[TEXT FOR ANALYSIS Boundary: Start]

Song by Slimmy

from the album Be Someone Else
- Language: English
- Released: June 14, 2010 (promo)
- Recorded: 2009 - Estúdios da Aguda, Portugal
- Genre: Soft rock, electronic rock
- Length: 3:56
- Label: iPlay
- Songwriter: Paulo Fernandes
- Producers: Quico Serrano, Mark Turner

= I Can't Live Without You in This Town =

"I Can't Live Without You In This Town" is a song by Portuguese recording artist Slimmy from his second studio album, Be Someone Else (2010). It was written by Slimmy (later produced by Quico Serrano and Mark Turner when Slimmy started working on the album with them by the third quarter of 2009, when "I Can't Live Without You In This Town" was recorded), while Slimmy was on road for "Sex and Love Tour". "I Can't Live Without You In This Town" was inspired by a girl Slimmy met in Texas in 2004. The song was featured on the eighth season of the Portuguese TV series Morangos com Açúcar in 2011.

"I Can't Live Without You In This Town" is an electronic rock ballad, influenced by soft rock music. "I Can't Live Without You In This Town" also features electronic beats and a soft-rock influenced breakdown. The lyrics are about Slimmy's deep love with a girl that Slimmy can't live without with. The song received mostly positive reviews from critics, with most of them describing the chorus as "very memorable". After the release of Be Someone Else, "I Can't Live Without You In This Town" peaked at number 152 at the Metropolis Chart. Slimmy performed the song during his "A Very Slimmy Tour" and "Be Someone Else Tour". He also performed the song in other music festivals.

[TEXT FOR ANALYSIS Boundary: End]
[DATA RECORDS Boundary: Start]

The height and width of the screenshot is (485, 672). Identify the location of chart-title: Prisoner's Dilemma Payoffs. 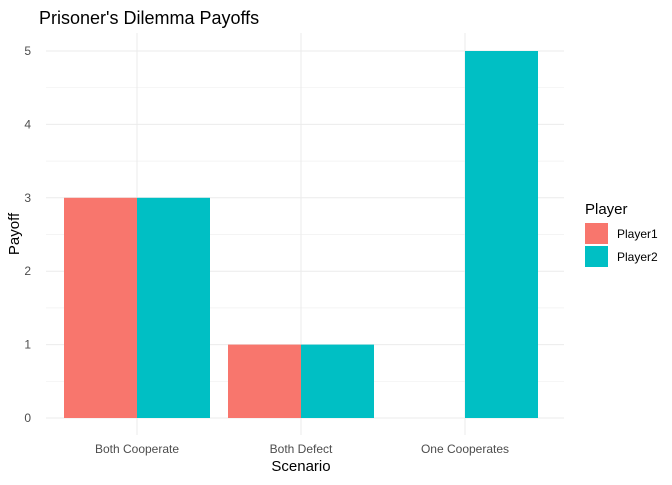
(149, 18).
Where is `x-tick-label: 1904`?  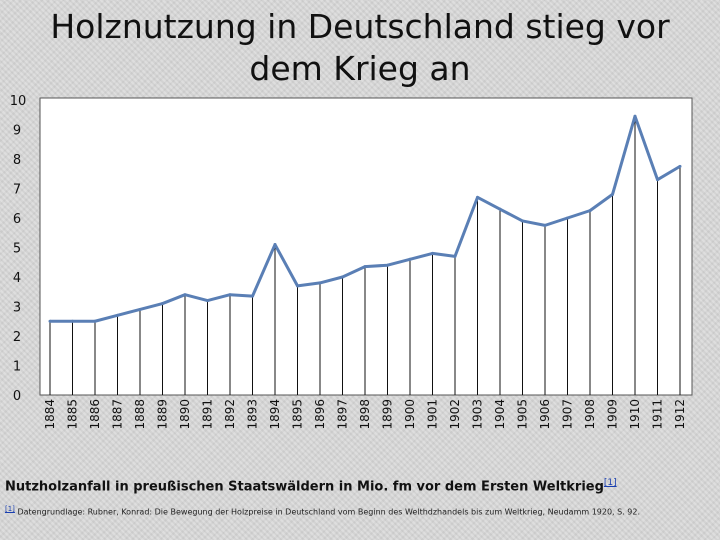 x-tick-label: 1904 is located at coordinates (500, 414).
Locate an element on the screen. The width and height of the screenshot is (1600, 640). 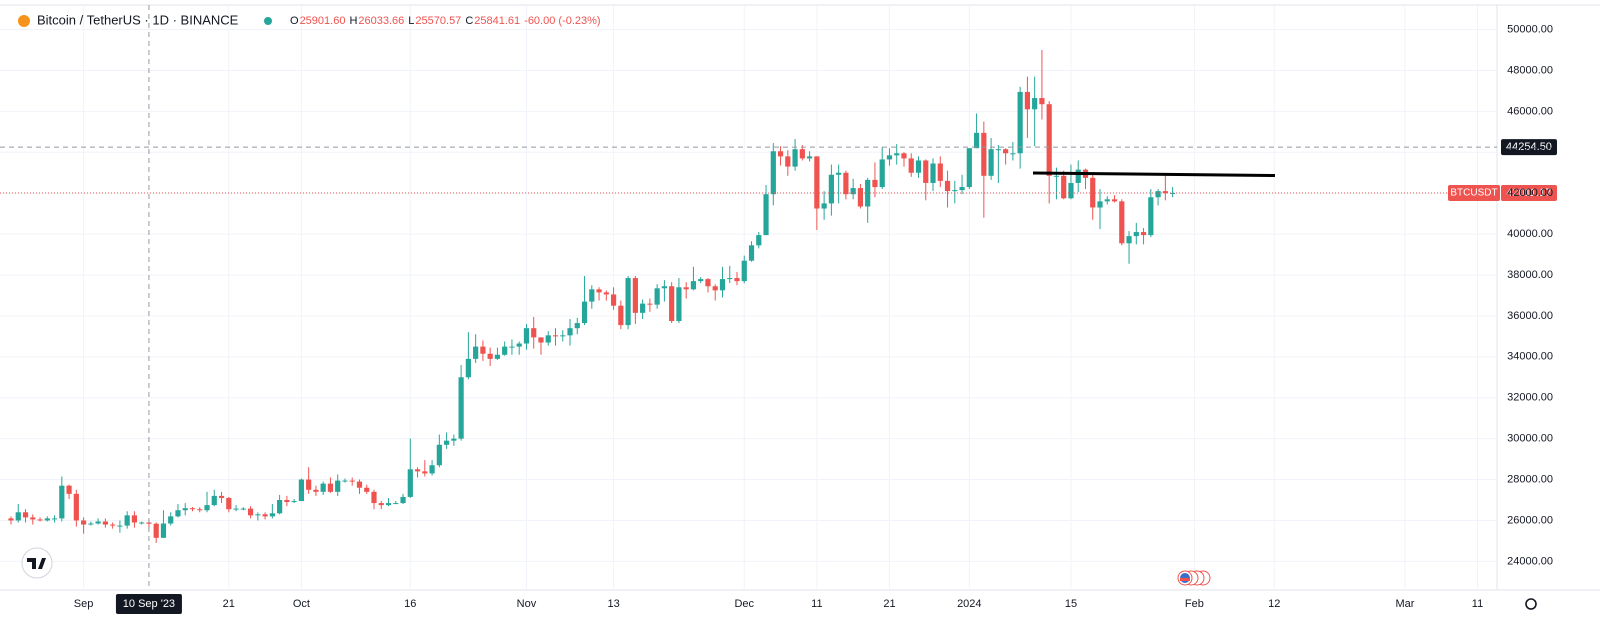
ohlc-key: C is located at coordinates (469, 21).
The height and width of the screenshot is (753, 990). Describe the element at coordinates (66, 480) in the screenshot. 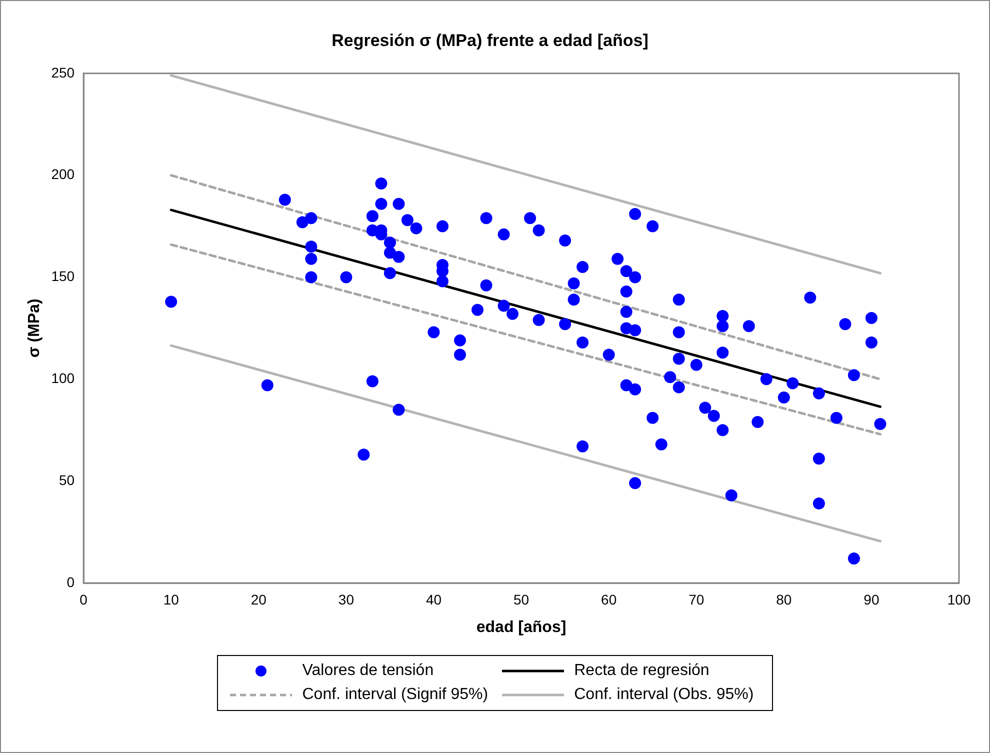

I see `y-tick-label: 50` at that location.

[DATA RECORDS Boundary: End]

[EXERCISE AIM] Please copy the song article starting with "from the album" and going on through "Açúcar in 2011.", and substitute "prompted" for "inspired".

[RESULT]
from the album Be Someone Else
- Language: English
- Released: June 14, 2010 (promo)
- Recorded: 2009 - Estúdios da Aguda, Portugal
- Genre: Soft rock, electronic rock
- Length: 3:56
- Label: iPlay
- Songwriter: Paulo Fernandes
- Producers: Quico Serrano, Mark Turner

= I Can't Live Without You in This Town =

"I Can't Live Without You In This Town" is a song by Portuguese recording artist Slimmy from his second studio album, Be Someone Else (2010). It was written by Slimmy (later produced by Quico Serrano and Mark Turner when Slimmy started working on the album with them by the third quarter of 2009, when "I Can't Live Without You In This Town" was recorded), while Slimmy was on road for "Sex and Love Tour". "I Can't Live Without You In This Town" was prompted by a girl Slimmy met in Texas in 2004. The song was featured on the eighth season of the Portuguese TV series Morangos com Açúcar in 2011.